The Sign of the Covenant between Abraham and God

The sign of the covenant with the patriarch Abraham was circumcision (of males, of course). And all who would come under his family, either by marriage or by adoption, would have to adhere to this sign. All the Israelites when the Laws were given to Moses were undoubtedly circumcised and all who were not, or those who wanted to be adopted into Judaism, would have to be circumcised.

What does Paul have to say on this matter? Let us turn our attention to Romans Chapter 2. Verses 25-27 clearly states what Paul thought about circumcision: “Circumcision has value if you observe the law, but if you break the law, you have become as though you had not been circumcised. If those who are not circumcised keep the law’s requirements, will they not be regarded as though they were circumcised? The one who is not circumcised physically and yet obeys the law will condemn you who, even though you have the written code and circumcision, are a law breaker.”

Clearly, Paul is stating that one who is under the covenant by physical circumcision can break the law, but even those who do not can still observe the law. To be under the law would mean to practice the observance of the Sabbath, worshiping God, et cetera. If you observe the law, it would be a necessity of all males to be circumcised. In this clever wording, Paul seeks to do away with a practice even Jesus observed, as found in Luke Chapter 2, Verse 21: “On the eight day, when it was time to circumcise him, he was named Jesus, the name the angel had given him before he had been conceived.”

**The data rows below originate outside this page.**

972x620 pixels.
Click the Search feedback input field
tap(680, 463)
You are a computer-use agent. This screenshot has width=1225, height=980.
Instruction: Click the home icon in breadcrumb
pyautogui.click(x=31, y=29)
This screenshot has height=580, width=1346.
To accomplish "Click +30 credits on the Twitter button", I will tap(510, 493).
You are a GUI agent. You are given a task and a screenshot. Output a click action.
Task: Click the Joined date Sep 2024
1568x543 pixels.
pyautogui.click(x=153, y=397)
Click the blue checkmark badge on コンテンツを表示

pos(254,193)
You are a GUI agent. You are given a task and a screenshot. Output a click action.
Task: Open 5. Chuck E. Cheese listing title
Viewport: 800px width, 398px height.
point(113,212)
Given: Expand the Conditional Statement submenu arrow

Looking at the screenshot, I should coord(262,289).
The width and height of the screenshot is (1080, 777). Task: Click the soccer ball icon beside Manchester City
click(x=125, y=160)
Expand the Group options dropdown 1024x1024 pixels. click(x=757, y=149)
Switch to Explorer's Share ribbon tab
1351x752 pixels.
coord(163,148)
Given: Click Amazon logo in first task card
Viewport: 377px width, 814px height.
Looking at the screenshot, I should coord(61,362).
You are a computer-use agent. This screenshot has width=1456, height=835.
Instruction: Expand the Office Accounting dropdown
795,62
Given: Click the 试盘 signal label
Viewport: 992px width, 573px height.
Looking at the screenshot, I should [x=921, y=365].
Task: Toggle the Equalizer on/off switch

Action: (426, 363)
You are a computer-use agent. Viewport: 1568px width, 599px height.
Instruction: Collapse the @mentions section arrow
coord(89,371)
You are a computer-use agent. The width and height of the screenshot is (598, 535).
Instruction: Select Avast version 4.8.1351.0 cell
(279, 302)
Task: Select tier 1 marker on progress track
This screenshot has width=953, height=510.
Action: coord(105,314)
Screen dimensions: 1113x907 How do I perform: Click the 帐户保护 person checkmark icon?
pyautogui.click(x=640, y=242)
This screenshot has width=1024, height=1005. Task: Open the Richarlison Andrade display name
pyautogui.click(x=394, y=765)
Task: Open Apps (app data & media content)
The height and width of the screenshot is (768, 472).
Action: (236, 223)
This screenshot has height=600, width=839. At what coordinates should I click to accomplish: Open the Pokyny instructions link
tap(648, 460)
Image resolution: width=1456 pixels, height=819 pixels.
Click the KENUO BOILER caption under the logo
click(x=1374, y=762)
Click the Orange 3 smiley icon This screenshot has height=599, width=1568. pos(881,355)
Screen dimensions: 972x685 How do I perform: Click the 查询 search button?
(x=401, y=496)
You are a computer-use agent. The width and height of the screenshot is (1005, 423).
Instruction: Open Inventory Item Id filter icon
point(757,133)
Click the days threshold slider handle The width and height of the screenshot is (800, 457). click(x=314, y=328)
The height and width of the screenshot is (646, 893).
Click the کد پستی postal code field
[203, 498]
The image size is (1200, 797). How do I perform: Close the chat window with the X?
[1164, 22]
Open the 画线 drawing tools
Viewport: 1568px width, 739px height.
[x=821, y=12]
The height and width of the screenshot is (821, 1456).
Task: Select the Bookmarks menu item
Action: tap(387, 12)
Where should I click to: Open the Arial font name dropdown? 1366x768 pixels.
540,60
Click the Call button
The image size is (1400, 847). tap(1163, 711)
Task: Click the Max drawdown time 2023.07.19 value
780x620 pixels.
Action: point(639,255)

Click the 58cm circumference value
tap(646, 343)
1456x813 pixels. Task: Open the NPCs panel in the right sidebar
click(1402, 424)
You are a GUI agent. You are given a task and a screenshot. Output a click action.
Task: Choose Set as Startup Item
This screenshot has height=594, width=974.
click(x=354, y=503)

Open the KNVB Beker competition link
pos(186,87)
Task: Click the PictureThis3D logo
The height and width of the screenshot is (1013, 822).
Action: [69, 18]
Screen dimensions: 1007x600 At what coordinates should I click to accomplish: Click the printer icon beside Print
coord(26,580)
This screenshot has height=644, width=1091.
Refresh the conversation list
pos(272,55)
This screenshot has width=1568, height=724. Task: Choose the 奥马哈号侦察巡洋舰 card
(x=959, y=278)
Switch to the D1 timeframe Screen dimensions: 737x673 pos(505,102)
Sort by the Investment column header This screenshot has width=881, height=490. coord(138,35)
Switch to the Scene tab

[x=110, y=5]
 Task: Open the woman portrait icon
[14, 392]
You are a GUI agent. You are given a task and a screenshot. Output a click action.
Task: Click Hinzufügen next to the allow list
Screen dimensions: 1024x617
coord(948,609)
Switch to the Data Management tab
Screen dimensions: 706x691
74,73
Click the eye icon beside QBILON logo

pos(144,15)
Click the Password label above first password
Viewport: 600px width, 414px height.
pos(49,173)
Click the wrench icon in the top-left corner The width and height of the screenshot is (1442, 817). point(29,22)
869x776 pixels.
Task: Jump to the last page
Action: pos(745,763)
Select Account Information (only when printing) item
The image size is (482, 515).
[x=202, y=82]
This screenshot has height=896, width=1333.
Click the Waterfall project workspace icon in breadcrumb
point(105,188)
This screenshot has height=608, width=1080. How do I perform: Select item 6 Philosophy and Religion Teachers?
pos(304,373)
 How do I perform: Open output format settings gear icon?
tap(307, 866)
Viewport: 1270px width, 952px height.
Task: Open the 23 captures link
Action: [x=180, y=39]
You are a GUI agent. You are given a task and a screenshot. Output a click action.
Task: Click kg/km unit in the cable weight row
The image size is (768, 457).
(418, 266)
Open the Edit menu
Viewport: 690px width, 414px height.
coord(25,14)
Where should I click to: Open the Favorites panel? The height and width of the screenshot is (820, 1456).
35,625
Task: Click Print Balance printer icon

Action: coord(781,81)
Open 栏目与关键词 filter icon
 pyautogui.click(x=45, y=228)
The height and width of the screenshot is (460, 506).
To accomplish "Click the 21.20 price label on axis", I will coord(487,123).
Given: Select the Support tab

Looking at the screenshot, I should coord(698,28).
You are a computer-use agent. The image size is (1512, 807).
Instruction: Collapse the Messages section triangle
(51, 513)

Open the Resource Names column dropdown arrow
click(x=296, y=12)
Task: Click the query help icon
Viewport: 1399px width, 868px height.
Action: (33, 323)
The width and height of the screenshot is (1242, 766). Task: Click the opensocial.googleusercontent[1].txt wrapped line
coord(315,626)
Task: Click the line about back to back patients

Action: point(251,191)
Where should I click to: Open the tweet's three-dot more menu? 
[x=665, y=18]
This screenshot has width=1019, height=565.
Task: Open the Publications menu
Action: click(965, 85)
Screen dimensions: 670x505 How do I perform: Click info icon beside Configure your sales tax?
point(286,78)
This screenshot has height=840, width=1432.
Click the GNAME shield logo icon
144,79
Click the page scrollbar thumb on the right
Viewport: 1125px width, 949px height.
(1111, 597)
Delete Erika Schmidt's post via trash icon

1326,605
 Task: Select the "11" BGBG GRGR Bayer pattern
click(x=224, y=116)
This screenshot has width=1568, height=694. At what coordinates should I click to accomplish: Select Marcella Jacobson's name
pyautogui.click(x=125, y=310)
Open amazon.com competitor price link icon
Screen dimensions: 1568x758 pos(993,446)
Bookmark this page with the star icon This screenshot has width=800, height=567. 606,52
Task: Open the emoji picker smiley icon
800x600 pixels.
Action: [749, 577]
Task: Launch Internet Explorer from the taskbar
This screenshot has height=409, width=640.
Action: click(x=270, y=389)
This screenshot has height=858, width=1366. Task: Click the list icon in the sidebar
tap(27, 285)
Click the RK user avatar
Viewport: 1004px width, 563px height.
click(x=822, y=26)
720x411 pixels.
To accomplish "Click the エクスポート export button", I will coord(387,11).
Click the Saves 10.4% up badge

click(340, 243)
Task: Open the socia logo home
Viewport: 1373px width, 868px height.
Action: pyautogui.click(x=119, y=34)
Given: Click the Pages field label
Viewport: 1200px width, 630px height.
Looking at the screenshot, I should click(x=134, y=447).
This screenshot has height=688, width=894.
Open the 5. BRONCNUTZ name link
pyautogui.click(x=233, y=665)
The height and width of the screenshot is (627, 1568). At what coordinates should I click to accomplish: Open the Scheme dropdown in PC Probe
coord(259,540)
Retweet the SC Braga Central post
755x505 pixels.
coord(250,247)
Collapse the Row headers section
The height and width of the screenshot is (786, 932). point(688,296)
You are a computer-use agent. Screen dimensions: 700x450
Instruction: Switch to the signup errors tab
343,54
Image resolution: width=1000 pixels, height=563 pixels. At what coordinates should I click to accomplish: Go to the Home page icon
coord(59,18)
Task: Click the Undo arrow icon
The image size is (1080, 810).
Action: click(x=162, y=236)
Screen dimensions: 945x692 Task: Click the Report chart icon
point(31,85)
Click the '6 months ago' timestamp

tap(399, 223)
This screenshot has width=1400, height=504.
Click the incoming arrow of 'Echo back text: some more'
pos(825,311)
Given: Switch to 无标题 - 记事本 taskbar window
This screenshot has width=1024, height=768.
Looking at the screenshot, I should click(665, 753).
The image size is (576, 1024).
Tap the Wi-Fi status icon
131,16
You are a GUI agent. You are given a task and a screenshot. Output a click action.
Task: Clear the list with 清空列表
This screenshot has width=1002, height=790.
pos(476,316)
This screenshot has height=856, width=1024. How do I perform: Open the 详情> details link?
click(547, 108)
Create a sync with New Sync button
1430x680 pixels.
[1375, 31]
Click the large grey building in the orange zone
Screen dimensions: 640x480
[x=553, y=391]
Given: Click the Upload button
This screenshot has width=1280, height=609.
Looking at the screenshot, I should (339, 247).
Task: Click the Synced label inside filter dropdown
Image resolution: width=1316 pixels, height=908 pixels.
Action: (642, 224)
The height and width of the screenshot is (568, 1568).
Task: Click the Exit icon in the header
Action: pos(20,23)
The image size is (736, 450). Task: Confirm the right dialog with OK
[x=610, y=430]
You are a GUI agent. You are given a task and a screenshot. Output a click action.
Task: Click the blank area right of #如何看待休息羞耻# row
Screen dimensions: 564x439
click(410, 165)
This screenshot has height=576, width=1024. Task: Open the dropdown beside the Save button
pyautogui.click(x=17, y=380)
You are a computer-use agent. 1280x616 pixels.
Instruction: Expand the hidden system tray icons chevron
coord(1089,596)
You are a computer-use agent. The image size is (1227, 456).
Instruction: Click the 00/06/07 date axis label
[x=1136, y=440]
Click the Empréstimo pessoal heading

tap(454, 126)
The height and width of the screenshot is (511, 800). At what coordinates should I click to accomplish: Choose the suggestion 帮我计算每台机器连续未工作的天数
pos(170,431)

The tradition of circumcision is much more than a mere tradition. It was a sign of a covenant between the patriarch Abraham and all of his descendants with the Lord God Almighty. Genesis Chapter 17, Verses 10-14 states the conditions of this covenant as stated by God to Abraham: “This is my covenant with you and your descendants after you, the covenant you are to keep: Every male among you shall be circumcised. You are to undergo circumcision, and it will be a sign of the covenant between me and you. For the generations to come every male among you who is eight days old must be circumcised, including those born in your household or those bought with money from a foreigner- those who are not your offspring. Whether born in your household or bought with your money, they must be circumcised. My covenant in your flesh is to be an everlasting covenant. Any uncircumcised male, who has not been circumcised in the flesh, will be cut off from his people; he has broken my covenant.”

Notice how it said “everlasting covenant.” This means it must never be broken in time for all whom come under the household of Abraham. Let us not forget that all of the prophecies that the Savior Jesus fulfilled were Jewish prophecies and thus if he is our Messiah, if he is the Christ, than he is the Messiah within the Jewish religion. All Christians are to be Messianic Jews. Any change of practice must be emphasized by God, rather than any other for it to be true. Jesus did not mention anything either to do away with the circumcision or to keep the circumcision of all males. However, Jesus did say that he did not come to abolish the law. [Mt 5:17-20]

Early on, the twelve did not conclude much about what to do with the Gentiles, whether to circumcise them or not. It was only Paul who decided to state clearly what should be done. In 1 Corinthians Chapter 7, Verses 17-20, Paul states: “Was a man already circumcised when he was called? He should not become uncircumcised. Was a man uncircumcised when he was called? He should not become circumcised. Circumcision is nothing and uncircumcision is nothing. Keeping God’s commands is what counts. Each one should remain in the situation which he was in when God called him.” Paul also stated, “Mark my words! I, Paul, tell you that if you let yourselves be circumcised, Christ will be of no value to you at all. Again, I declare to every man who lets himself be circumcised that he obligated to obey the whole law. You who are trying to be justified by the law have been alienated from Christ; you have fallen away from grace.” [Gal 5:2-4] Let us not forget, Paul, that one of the commands was that all males be circumcised if possible on the eighth day after birth, or when they come in the household. Circumcision was and is something, not nothing. As proven when God said that all who fail to be circumcise fall out of the covenant and should be cut off from his people. [Gen 17:14]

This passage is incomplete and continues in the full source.